Document text
....

We each drink our own favorite drink and enjoy our own private family dinner, but at Mass we all fall on our knees and beg Our Lord to unite us in His innocence by the forgiveness of our sins.

I’ve spent the past two Christmas mornings alone, which has been very pleasant. I’ve enjoyed sleeping in, waking to a day of uninterrupted solitude (everyone else is gathered into compact and easily avoided groups), and sitting down to a good book. For me, what set the past two Christmas Days apart from the other 728 days was the quietude, the calm and the opportunity to allow myself a stiff drink a little earlier than usual.

Don’t be alarmed. There’s nothing horribly wrong with me, unless you consider it horribly wrong to be an introvert. I wasn’t miserable on those Christmas Days. On the contrary, I was quite comfortable. It takes a special effort for me to exit the Cartesian privacy of my mind and enter into large groups, and I prefer the company of one or two over the noisy crowd I know I’ll find at a Christmas Mass.

It isn’t likely that I’ll spend many more Christmases alone, and so this particular Holy Day will probably always pose something of a challenge to me. But I’ve discovered a secret: Christmas poses a challenge to us all. Whether you’re introverted, extraverted, old, young, single, married, widowed, clergy or lay, there’s no way for Christians to avoid the challenge of Christmas—a challenge to enter into the new Communion of Saints and face the God that creates and rules it.

....

Supplied material
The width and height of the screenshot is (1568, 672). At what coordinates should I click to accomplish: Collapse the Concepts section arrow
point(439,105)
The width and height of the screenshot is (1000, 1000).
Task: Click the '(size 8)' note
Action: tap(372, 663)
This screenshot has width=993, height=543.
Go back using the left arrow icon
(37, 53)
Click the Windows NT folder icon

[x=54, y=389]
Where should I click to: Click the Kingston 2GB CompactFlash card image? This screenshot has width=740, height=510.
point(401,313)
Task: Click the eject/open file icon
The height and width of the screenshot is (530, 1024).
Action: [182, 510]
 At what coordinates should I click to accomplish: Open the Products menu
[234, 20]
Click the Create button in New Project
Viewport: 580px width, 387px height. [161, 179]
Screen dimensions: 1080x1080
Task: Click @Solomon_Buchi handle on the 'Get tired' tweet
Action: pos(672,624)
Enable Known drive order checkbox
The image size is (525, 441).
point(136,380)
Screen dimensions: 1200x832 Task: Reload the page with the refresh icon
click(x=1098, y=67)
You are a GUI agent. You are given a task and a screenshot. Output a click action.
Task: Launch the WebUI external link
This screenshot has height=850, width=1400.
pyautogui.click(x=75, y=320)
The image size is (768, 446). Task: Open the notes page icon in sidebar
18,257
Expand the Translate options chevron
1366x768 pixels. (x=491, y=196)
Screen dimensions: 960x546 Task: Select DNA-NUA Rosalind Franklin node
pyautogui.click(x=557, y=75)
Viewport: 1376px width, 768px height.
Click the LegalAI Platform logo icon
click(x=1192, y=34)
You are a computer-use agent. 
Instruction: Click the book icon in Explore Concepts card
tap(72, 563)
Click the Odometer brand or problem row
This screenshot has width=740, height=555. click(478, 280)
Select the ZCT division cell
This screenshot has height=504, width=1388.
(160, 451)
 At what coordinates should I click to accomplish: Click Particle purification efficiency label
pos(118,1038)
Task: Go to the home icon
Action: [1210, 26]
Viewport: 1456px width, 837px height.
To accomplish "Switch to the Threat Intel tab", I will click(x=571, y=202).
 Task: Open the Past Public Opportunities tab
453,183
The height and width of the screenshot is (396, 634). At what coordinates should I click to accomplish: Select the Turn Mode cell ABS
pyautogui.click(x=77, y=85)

....

What the task requires
Transcribe the Christmas essay above in full, keeping every word and punctuation mark unchanged.

Solution for this problem
We each drink our own favorite drink and enjoy our own private family dinner, but at Mass we all fall on our knees and beg Our Lord to unite us in His innocence by the forgiveness of our sins.

I’ve spent the past two Christmas mornings alone, which has been very pleasant. I’ve enjoyed sleeping in, waking to a day of uninterrupted solitude (everyone else is gathered into compact and easily avoided groups), and sitting down to a good book. For me, what set the past two Christmas Days apart from the other 728 days was the quietude, the calm and the opportunity to allow myself a stiff drink a little earlier than usual.

Don’t be alarmed. There’s nothing horribly wrong with me, unless you consider it horribly wrong to be an introvert. I wasn’t miserable on those Christmas Days. On the contrary, I was quite comfortable. It takes a special effort for me to exit the Cartesian privacy of my mind and enter into large groups, and I prefer the company of one or two over the noisy crowd I know I’ll find at a Christmas Mass.

It isn’t likely that I’ll spend many more Christmases alone, and so this particular Holy Day will probably always pose something of a challenge to me. But I’ve discovered a secret: Christmas poses a challenge to us all. Whether you’re introverted, extraverted, old, young, single, married, widowed, clergy or lay, there’s no way for Christians to avoid the challenge of Christmas—a challenge to enter into the new Communion of Saints and face the God that creates and rules it.